Os jovens médicos fazem a formação na especialidade ao longo de um período que pode ir até aos seis anos e são remunerados por isso. Mas esse é, sustenta Miguel Guimarães, o pagamento pelo trabalho que desempenham e que é “indispensável” ao funcionamento do SNS. “Há cerca de dez mil internos e, sem eles, o SNS morria. Os custos com a formação [destes profissionais] são um mito”, diz.
Adalberto Campos Fernandes defendeu na entrevista que os jovens médicos devem ficar no SNS durante um período mínimo para compensarem “o investimento” na sua formação. Se o médico quiser desvincular-se do SNS, terá de compensar o Estado, uma vez que este “investiu numa formação pós-graduada cara, exigente, qualificada”. A medida, precisou, será preparada ao longo do próximo ano.
Para Miguel Guimarães, o que o Governo devia fazer era oferecer aos jovens médicos “melhores condições de trabalho para se fixarem no SNS” e também alterar a lógica dos concursos que os obriga a esperar “muitos meses após o fim do internato até serem contratados”. “Enquanto isso não acontece, algumas dezenas vão para o estrangeiro ou para o sector privado”, lamenta.
As duas estruturas sindicais que representam os médicos também criticaram com dureza as declarações do ministro. Em comunicado conjunto, os dirigentes da Federação Nacional dos Médicos (Fnam) e do Sindicato Independente dos Médicos (SIM) consideraram que o governante, com este tipo de afirmações, veio “introduzir novos e graves factores de agudização conflitual bem demonstrativos de que tem uma agenda claramente virada para a desarticulação do SNS”.

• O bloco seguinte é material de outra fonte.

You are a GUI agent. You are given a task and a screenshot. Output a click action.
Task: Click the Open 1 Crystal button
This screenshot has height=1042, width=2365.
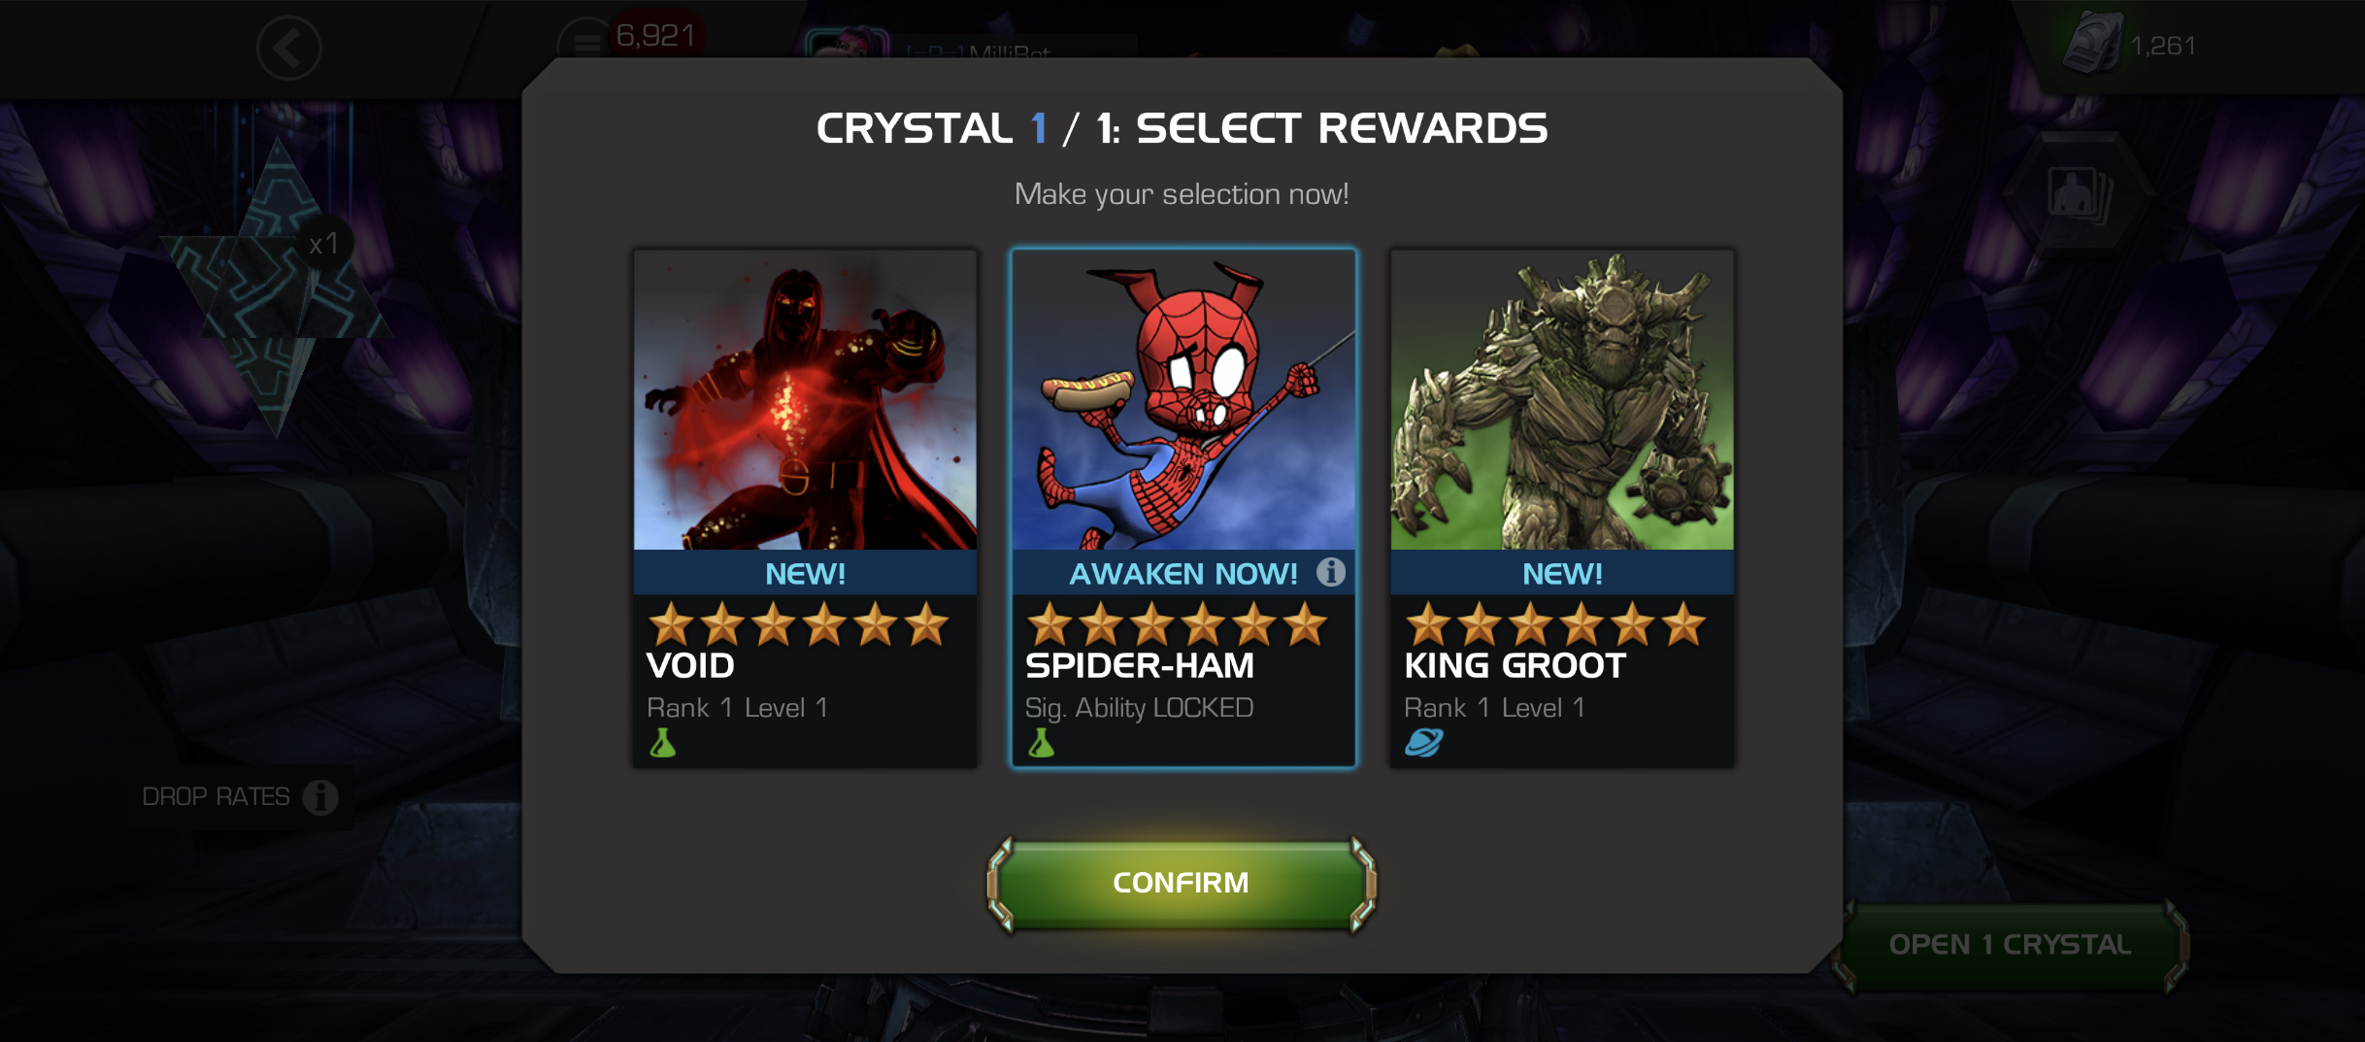point(2010,945)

Os sindicatos já marcaram paralisações regionais para os dias 11, 18 e 25 de Outubro no Norte, centro e Sul, respectivamente, e para 8 de Novembro convocaram mais um dia de greve nacional, descontentes com o facto de o Governo “aceitar somente reduzir o limite anual do trabalho suplementar obrigatório”. Enquanto aguardam o novo documento negocial que a tutela ficou de enviar até esta quarta-feira, os sindicalistas insistem na reversão de todas as medidas acordadas durante o tempo da troika, nomeadamente a diminuição das listas de utentes dos médicos de família de 1900 para 1550.
Do lado dos enfermeiros, as negociações também se têm arrastado e já há novas greves no horizonte. Para esta terça-feira está marcada uma reunião com os dois sindicatos (afectos à UGT) que estão a negociar com o Governo, depois de o Sindicato dos Enfermeiros Portugueses (afecto à CGTP) ter convocado uma greve de três dias para 3, 4 e 5 de Outubro, por não ter conseguido chegar a um entendimento. O SEP reclama a generalização das 35 horas já a partir de Janeiro de 2018 e um acréscimo salarial transitório para os especialistas de 600 euros, contra os 150 euros propostos pelo Governo.
José Correia, presidente do Sindicato dos Enfermeiros, que reivindica uma nova tabela salarial para todos os enfermeiros e um acréscimo remuneratório que representaria uma duplicação do salário para os especialistas, não está muito confiante no resultado da reunião desta terça-feira e avisa, desde já, que, se nada de concreto sair do encontro, será marcada uma nova greve de cinco dias, a partir de 16 de Outubro, a qual se poderá prolongar “por tempo indeterminado”.